For the last decade or so, the Texas Legislature and the Public Utility Commission of Texas (PUC) have treated the Texas electricity market like California and New York treat their poor performing grids. Seemingly no regulation, no subsidy was out of bounds for what once had been the most competitive and successful electricity market in the world.
Yet despite the $23 billion of subsidies for generators–mostly renewable–and constant meddling by regulators, there was still enough market left to keep the lights on. All that was needed, though, was one spark to send the whole thing up in flames.
That is about what we got when Texas was hit by the winter storm that sent temperatures to record lows across the state in mid-February. Once that happened, there was little anyone could do to overcome the years of market-meddling and rapid growth of unreliable renewable energy at the expense of natural gas- and coal-fired generation.
However, as everyone now knows, the PUC tried. Perhaps understanding the precarious situation they had left themselves–and the rest of us–in, the three PUC commissioners decided late in the afternoon of Monday, February 15 to raise the price of electricity to $9,000 per megawatt hour (for comparison’s sake, prices as this piece was written were about $17).

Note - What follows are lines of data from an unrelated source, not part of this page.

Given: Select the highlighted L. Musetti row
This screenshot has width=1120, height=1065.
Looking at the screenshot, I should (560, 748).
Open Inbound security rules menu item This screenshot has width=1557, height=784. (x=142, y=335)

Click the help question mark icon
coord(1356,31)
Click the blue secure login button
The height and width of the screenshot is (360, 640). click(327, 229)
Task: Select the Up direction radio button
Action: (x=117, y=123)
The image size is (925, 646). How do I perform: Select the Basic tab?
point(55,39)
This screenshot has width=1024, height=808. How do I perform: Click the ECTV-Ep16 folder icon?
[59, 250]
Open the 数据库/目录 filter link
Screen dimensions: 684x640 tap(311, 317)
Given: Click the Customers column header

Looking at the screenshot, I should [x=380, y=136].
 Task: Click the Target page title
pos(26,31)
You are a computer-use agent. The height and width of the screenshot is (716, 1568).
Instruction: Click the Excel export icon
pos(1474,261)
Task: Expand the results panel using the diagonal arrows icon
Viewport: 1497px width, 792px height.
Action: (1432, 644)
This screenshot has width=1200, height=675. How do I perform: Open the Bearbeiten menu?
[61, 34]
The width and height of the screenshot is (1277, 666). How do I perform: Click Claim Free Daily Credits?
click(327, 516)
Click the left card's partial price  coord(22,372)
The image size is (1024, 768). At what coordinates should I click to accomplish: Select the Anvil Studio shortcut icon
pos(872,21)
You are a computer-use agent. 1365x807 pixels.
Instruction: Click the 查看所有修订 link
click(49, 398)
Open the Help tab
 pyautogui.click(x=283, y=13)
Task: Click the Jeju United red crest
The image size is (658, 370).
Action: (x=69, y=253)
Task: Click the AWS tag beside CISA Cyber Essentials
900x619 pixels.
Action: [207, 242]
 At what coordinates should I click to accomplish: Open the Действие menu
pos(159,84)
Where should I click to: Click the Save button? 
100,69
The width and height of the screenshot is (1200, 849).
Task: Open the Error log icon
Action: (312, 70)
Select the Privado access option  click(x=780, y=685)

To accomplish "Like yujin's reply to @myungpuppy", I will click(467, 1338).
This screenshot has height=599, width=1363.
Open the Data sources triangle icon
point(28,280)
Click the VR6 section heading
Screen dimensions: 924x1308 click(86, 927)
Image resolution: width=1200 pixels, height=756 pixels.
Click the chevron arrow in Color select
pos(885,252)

As a result, electricity prices were artificially increased by as much as $30 billion over the next 3 and a half days or so. Many generators and the natural gas industry benefited from this windfall at the expense of Texas consumers and other market participants.
Other than desperation, why would the commissioners have increased electricity prices to the point that Texans paid more for electricity in one week than they had for the last three years combined?
One explanation might be that the PUC was attempting to incentivize downed generators to come back online. If that was the case, it did not work. Generation outages continued until temperatures warmed and repairs could be made.
At the heart of the PUC’s decision seems to be a belief in theoretical market constructs over actual markets. In their order, the commissioners wrote, “ERCOT has informed the Commission that energy prices across the system are clearing at less than $9,000[,] as low as approximately $1,200. … Energy prices should reflect scarcity of the supply. If customer load is being shed, scarcity is at its maximum, and the market price for the energy needed to serve that load should also be at its highest.”
At the time, the new PUC chairman, Arthur D’Andrea, noted, “I think we all expected that when we were in load shed we would be at $9,000.” In other words, the commissioners did not care what market prices actually were. They were going to impose their vision on the market, regardless.
Calls for reversing a portion of the overcharges have grown steadily since Potomac Economics, the PUC’s independent market monitor, weighed in. Texas’ governor, lieutenant governor, senate, and media outlets have called for refunding the $16 billion overcharge identified by Potomac.
However, $16 billion is not enough. The PUC or the Texas Legislature should reverse the more than $30 billion of overcharges imposed by the PUC on Texas consumers.
Potomac fell into the same trap as the commissioners when claiming that the initial price hike made sense. In fact, there was never a reason to increase the price to $9,000. The lower market prices were rational; in the depth of the storm, there simply was not any generation that could come back online no matter no matter how high the price might be bid up.
Additionally, the PUC exceeded its legal authority in setting the price of electricity. Though it claimed “‘complete authority’ over ERCOT,” the Texas Utilities Code only gives the PUC “complete authority to oversee and investigate the organization’s finances, budget, and operations as necessary to ensure the organization’s accountability [for its] functions and duties.” ERCOT manages the market, not the PUC.
The PUC’s action also contradicts the Legislature’s express intent “that the public interest in competitive electric markets requires that … electric services and their prices should be determined by customer choices and the normal forces of competition.”
Opponents of reversing the PUC’s error claim that what the PUC did was just following the rules and that market participants should have expected it.
However, the opposite is the case. As the Wall Street Journal reported, the PUC “took the unusual step of abandoning the market-based pricing mechanism.” No market participant could have expected prices to remain at $9,000 for more than three days when the longest that had occurred in the past was three hours.
Refunding the $30 billion plus is the right thing to do–ethically and economically. Texas consumers and blindsided market participants–even renewable generators–deserve a full refund of the overcharges from the PUC’s blunder. Just as important, unwinding this mess may be the only way to save what is left of competition in the Texas electricity market.